The lesson here is the same as Flight 93 on 9/11 and shoe-bomber Richard Reid, which is that civilians willing to act in their own self-defense are a crucial part of "homeland security." The willingness of passengers and crew to identify potential threats seems more useful than more onerous airport screening, which only gives terrorists the satisfaction of knowing they have made air travel even more unbearable. The new rule to keep passengers in their seats in the final hour of some flights seems all too typical of arbitrary rules that inconvenience innocents but not terrorists.
On that score, the settlement reportedly won earlier this year by the so-called flying imams against a U.S. airline for knocking them off a flight in 2006 sends exactly the wrong message.

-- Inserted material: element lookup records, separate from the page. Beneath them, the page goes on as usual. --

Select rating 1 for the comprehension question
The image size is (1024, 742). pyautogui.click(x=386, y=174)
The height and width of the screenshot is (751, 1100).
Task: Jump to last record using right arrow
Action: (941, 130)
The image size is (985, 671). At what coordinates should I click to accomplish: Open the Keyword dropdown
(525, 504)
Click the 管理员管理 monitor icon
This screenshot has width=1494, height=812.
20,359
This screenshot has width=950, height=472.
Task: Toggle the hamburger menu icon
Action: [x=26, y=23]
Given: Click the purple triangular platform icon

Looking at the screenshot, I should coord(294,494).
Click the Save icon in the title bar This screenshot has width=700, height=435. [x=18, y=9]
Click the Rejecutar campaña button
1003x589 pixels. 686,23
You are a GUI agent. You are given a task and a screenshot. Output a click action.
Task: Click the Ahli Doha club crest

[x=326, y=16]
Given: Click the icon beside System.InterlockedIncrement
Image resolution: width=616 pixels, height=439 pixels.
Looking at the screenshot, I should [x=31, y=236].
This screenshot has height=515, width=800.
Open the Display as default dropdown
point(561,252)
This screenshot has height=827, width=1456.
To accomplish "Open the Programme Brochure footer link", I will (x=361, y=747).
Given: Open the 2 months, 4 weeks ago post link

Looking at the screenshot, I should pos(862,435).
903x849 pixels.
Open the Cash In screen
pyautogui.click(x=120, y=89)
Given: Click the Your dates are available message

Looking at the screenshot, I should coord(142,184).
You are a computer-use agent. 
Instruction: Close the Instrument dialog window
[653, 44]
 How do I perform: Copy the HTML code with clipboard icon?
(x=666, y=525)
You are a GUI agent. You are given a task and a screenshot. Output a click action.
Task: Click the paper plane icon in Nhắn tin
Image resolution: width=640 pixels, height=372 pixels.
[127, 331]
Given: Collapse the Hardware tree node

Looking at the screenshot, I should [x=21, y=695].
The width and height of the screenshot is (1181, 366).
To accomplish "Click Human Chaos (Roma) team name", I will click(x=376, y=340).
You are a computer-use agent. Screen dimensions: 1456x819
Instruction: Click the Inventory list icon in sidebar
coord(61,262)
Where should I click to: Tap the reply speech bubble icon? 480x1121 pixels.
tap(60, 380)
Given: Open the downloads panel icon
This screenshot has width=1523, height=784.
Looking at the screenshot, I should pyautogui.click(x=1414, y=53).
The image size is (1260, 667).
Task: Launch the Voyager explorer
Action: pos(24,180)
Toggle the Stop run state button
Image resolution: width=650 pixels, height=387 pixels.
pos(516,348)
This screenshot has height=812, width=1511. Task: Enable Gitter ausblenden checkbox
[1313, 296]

The interests of nonradical Muslims will hardly be served if political correctness allows the next terror attack to succeed.
Mr. Abdulmutallab's alleged links to Yemen also raise questions about why the Administration is now returning Guantanamo detainees to that unstable Middle East nation. Pentagon officials have raised alarms about Yemen as an emerging al Qaeda sanctuary for at least a year, and now we may have the first case of a terrorist trained there to strike at U.S. airline or domestic targets. The Yemen government says it is cooperating with the U.S., and the CIA is said to be providing intelligence for some of Aden's anti-al Qaeda efforts. But at this point the repatriation of Gitmo detainees to Yemen seems dangerous, and recklessly so.
No doubt in the days ahead we'll learn more about how the young Nigerian became radicalized. Like many of the 9/11 murderers, he came from an affluent family and was highly educated. We know by now that the poverty-causes-terrorism school is false, but this is one more reminder. Authorities will also want to know how he was recruited—whether in person during a trip to Yemen or other sanctuary, through al Qaeda agents elsewhere, or perhaps via the Internet like Major Hasan. The report that the Nigerian turned more radical only in the last 18 months shows that our antiterror vigilance will have to continue for years, if not decades, to come.
Such vigilance is easier to sustain, and likelier to succeed in deterring attacks, if we understand that we are still fighting a multifront war against the various elements of radical Islam. This time, thanks to luck and bravery, the 278 passengers and crew of Northwest Flight 253 avoided death. We'd rather take the luck out of it.